[start of Exercise input]

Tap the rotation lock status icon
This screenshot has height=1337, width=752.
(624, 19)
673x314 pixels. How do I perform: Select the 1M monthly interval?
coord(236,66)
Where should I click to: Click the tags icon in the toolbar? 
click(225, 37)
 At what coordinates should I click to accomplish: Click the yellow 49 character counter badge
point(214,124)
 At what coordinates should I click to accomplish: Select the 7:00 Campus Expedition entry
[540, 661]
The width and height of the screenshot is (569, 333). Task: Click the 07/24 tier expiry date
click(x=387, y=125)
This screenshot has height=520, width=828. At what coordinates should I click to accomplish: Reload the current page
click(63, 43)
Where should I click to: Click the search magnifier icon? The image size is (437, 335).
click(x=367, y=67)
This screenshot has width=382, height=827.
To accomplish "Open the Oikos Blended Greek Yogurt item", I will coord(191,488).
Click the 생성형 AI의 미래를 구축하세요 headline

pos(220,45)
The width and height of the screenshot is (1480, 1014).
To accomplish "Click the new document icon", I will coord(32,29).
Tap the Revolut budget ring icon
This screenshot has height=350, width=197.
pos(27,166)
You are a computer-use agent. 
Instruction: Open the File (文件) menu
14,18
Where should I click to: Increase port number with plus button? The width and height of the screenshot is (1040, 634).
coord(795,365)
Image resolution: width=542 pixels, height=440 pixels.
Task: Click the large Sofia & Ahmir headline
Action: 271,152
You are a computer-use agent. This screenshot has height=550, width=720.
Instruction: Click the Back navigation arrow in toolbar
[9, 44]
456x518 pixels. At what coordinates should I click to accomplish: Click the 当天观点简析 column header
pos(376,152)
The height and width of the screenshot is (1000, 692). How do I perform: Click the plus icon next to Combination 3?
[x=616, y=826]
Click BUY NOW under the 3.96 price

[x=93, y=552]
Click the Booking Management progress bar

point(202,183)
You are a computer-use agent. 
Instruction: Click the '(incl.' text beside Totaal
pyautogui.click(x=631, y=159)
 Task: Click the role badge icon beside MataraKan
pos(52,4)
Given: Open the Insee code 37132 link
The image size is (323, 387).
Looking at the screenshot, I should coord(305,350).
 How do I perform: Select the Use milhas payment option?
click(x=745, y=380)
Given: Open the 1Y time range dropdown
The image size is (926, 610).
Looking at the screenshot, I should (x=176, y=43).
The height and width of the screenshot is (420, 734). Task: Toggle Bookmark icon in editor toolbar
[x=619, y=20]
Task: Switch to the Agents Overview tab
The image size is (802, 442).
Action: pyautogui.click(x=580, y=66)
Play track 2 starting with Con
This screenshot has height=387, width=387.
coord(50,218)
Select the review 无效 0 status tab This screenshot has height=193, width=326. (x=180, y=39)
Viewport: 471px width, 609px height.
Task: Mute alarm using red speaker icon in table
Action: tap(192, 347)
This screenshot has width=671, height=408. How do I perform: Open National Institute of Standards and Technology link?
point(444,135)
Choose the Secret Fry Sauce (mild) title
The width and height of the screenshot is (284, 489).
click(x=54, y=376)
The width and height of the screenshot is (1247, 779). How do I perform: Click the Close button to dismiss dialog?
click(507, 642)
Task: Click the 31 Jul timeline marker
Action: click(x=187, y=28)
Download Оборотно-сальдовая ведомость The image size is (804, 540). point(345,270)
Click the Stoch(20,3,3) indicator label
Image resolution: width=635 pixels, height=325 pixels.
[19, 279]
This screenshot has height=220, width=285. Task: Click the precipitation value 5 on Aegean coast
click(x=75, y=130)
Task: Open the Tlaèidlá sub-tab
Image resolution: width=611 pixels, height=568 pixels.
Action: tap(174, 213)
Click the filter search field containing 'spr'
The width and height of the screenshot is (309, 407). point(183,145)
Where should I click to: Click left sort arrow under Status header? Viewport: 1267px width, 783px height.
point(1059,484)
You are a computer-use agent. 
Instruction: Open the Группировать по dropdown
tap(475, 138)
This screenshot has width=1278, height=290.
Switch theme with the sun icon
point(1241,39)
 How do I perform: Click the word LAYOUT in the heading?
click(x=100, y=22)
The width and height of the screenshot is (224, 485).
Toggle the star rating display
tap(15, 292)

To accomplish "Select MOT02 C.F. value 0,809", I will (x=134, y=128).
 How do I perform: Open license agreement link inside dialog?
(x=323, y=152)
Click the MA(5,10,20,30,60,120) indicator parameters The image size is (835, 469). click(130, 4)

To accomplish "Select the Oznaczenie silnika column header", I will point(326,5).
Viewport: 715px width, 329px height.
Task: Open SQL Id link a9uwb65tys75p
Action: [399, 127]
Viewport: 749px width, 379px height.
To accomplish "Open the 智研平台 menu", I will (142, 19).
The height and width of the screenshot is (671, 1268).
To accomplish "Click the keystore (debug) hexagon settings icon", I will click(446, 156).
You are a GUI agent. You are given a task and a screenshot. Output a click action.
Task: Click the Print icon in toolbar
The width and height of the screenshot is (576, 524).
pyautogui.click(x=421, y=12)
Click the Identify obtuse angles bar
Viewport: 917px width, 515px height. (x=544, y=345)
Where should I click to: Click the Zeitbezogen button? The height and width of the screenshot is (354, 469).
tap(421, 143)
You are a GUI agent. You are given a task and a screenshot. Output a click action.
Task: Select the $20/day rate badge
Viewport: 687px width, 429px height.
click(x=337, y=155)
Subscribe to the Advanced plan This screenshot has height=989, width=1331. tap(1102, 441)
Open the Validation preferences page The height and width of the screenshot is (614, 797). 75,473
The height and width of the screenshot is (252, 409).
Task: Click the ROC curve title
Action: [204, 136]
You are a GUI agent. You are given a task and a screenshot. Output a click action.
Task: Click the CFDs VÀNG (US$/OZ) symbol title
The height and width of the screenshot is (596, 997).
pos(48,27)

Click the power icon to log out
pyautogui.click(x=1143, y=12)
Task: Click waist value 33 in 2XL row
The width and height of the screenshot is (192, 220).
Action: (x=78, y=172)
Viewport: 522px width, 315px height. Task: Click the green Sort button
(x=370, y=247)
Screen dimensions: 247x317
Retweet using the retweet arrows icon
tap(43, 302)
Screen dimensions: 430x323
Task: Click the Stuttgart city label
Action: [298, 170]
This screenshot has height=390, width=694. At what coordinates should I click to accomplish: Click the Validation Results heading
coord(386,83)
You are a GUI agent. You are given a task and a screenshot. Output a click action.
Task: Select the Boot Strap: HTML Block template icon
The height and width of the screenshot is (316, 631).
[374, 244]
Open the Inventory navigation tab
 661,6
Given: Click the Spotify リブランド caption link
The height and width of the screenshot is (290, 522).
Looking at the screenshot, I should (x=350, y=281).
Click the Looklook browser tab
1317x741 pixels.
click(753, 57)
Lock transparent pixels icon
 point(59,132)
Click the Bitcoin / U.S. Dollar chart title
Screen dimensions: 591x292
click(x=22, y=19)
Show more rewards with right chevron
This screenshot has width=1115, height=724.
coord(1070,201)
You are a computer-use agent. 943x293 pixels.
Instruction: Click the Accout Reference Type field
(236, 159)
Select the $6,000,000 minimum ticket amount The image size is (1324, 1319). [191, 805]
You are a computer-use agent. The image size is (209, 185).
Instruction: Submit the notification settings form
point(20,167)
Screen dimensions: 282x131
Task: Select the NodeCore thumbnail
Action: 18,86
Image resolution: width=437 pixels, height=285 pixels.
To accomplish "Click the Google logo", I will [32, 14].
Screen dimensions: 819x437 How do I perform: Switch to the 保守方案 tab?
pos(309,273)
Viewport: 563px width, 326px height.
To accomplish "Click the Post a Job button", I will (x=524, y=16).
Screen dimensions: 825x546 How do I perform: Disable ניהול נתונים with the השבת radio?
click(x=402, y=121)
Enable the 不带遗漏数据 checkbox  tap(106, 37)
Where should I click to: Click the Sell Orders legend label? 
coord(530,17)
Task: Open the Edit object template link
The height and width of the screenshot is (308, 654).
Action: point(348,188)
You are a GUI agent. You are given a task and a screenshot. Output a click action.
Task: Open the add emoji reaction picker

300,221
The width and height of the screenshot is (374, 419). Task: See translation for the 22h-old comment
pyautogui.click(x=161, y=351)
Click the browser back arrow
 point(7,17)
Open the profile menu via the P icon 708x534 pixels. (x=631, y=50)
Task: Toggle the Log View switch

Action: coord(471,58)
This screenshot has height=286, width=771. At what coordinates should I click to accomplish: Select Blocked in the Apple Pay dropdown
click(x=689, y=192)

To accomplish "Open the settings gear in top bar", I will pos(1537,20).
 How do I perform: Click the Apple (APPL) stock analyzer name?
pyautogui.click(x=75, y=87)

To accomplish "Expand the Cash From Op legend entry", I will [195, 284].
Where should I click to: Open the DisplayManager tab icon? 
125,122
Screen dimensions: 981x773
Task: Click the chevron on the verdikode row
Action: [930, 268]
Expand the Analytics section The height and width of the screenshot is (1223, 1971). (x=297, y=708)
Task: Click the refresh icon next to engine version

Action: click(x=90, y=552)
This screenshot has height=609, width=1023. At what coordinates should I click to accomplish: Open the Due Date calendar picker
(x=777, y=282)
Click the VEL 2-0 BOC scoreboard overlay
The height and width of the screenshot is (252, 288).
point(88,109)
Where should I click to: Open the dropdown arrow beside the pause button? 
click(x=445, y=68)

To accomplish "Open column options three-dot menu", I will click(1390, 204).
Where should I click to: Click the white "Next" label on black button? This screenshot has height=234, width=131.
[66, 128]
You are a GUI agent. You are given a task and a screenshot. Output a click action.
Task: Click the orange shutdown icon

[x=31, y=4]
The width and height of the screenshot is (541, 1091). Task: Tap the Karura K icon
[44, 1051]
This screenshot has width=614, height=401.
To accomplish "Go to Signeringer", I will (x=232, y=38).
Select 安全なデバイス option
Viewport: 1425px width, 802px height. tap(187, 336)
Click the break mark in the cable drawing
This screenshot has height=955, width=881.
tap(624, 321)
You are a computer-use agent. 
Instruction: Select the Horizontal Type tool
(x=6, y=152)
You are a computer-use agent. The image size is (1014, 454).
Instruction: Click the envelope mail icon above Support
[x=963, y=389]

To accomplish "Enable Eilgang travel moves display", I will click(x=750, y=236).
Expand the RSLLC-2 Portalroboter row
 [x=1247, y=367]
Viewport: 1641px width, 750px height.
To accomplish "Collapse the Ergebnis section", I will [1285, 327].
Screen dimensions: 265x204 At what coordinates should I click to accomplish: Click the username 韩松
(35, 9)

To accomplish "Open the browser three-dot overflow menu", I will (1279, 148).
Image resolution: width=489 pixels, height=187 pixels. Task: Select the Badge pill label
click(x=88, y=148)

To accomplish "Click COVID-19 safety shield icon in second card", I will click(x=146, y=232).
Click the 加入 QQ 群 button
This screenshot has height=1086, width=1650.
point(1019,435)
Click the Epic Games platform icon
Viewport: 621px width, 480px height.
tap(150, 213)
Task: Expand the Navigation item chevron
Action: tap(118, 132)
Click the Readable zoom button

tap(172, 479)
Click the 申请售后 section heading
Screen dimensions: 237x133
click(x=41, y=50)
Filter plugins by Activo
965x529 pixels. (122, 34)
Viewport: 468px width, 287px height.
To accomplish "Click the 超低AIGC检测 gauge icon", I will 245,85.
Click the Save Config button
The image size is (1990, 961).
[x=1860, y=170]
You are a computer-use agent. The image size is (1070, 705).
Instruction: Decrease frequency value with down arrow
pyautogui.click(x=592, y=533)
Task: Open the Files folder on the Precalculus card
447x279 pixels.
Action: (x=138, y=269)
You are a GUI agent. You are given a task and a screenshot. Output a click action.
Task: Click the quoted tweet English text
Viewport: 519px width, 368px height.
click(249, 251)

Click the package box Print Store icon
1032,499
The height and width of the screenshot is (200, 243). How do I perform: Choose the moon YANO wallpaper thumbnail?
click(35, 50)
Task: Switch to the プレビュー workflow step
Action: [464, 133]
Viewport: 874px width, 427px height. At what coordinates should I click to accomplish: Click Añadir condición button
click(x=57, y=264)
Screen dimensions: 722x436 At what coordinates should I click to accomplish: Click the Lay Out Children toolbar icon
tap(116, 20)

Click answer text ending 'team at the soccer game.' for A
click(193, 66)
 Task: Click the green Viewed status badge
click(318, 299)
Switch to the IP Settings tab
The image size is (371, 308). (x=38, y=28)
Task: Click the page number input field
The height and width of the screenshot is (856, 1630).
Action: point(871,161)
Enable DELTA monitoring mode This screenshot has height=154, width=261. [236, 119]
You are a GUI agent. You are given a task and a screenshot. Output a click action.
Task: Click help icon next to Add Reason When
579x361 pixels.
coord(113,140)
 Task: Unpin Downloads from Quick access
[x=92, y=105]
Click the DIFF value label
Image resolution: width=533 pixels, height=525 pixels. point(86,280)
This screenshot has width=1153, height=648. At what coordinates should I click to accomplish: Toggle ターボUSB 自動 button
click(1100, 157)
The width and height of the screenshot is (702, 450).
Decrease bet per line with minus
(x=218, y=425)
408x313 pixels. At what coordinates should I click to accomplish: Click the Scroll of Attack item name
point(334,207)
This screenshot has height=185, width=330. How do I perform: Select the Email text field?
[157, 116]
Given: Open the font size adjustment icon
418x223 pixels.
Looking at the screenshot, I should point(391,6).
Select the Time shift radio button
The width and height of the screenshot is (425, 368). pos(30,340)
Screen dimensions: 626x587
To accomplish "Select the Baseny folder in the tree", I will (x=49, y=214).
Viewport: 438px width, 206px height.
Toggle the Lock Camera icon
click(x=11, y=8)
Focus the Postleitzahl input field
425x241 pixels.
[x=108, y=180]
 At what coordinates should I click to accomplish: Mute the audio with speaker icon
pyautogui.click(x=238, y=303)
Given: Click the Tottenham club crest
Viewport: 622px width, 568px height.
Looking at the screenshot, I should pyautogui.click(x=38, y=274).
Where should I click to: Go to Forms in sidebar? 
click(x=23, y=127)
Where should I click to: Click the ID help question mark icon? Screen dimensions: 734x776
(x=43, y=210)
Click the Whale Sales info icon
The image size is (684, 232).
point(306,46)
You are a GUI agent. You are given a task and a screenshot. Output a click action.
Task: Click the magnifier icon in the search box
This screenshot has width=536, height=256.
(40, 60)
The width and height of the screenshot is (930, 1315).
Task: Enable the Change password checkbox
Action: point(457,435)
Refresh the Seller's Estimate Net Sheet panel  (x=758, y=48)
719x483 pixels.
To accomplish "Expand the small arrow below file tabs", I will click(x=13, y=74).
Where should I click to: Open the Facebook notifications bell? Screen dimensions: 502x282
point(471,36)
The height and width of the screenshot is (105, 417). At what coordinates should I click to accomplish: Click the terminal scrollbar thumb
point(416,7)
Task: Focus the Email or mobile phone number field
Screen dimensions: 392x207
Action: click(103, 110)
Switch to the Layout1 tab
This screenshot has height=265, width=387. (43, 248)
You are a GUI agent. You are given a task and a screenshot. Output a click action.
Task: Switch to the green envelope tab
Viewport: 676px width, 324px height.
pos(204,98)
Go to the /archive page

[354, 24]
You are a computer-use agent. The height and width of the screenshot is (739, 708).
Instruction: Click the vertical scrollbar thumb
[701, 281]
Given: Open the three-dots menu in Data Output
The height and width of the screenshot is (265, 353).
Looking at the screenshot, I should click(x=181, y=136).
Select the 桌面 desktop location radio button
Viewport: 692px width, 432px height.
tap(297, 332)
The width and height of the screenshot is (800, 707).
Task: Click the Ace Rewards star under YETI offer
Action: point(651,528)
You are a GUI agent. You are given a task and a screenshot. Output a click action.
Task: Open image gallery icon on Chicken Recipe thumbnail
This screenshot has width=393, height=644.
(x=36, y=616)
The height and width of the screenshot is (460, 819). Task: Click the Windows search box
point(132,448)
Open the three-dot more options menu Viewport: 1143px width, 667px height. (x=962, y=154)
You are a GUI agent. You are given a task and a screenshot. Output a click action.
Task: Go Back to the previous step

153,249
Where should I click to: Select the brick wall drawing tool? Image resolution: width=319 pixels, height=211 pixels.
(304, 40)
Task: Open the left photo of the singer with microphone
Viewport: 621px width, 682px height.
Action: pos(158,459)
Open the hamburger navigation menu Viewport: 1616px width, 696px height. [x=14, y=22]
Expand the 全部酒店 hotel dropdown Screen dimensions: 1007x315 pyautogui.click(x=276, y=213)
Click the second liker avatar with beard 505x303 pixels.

[end of Exercise input]

◆ What is being asked: Count how many of the lines above contain the word "second", with case counting, and give only the number.

◆ Task solution: 2